Burgeoning numbers of fans on Spencer’s site, on Deviant Art, appreciate her unique style, which she refers to as “dark whimsy.”
One popular piece of Spencer’s, “The Arrows” is seen here.
I asked the artist to tell us more about the figure and the plaques beneath her (labeled Doubt, Insecurity, and Frustration):
“This piece is about the doubts that plague me when I make my art,” said Spencer. “‘Is my stuff good enough? Should I bother? Why can’t I be as good as _________?'”
“The Arrows” is about not giving up the fight.
Spencer wanted to show she’s still upright and trying again and again to create things she (and hopefully others) will like despite creative fear.
“The figure in the piece is still standing, …er, perching, even with those arrows in her back,” said Spencer.
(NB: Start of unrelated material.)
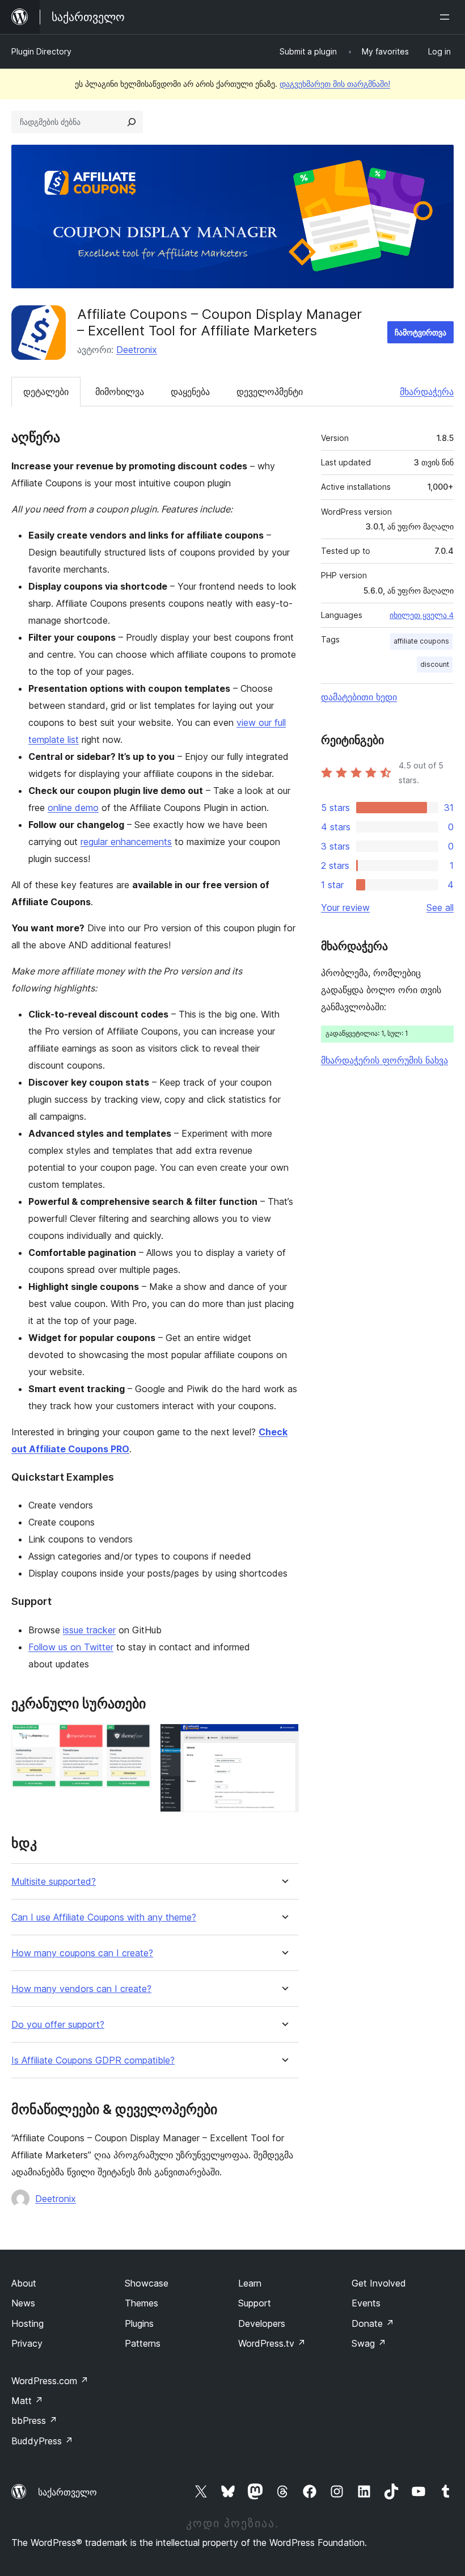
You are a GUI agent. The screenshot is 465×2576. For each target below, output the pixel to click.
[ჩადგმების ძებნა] (131, 122)
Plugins (139, 2323)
Can you relate?
But just because Spencer experiences self-doubt doesn’t mean she allows it to stop her from creating an ever-expanding portfolio of work.
Spencer has a technique she’s developed over time to temporarily bypass creative self-doubt and drive her further forward.
2. Only Make Art YOU Like When You’re Feeling Self-Doubt
Spencer makes work that pleases— herself.
“Because we artists are our own toughest critics, said Spencer, “It’s important to hang on to those moments when we please ourselves.
What was the last piece you made that really thrilled you?
“I remember the times I made something that really thrilled *myself* and that’s the feeling that drives me to keep creating,” said Spencer.
“I am still learning to accept the fact that I do my own thing.”
“I’ve honed my own style and that even if I go back to the same well again and again, it’s a good and original well, and that’s ok,” Spencer said.
Spencer advice for other artists or writers on facing or foiling doubt and frustration?
“Make what YOU like, even while understanding that we aren’t making art in a vacuum.
Of course, it’s ok to crave admiration and positive feedback.
(And it’s ok to be upset when you don’t get it.)
But still…make what YOU like.
Make what makes you stand back and smile and say, ‘THAT’S ME.’
Put yourself on the canvas. It’s really the most immensely satisfying thing you can do.”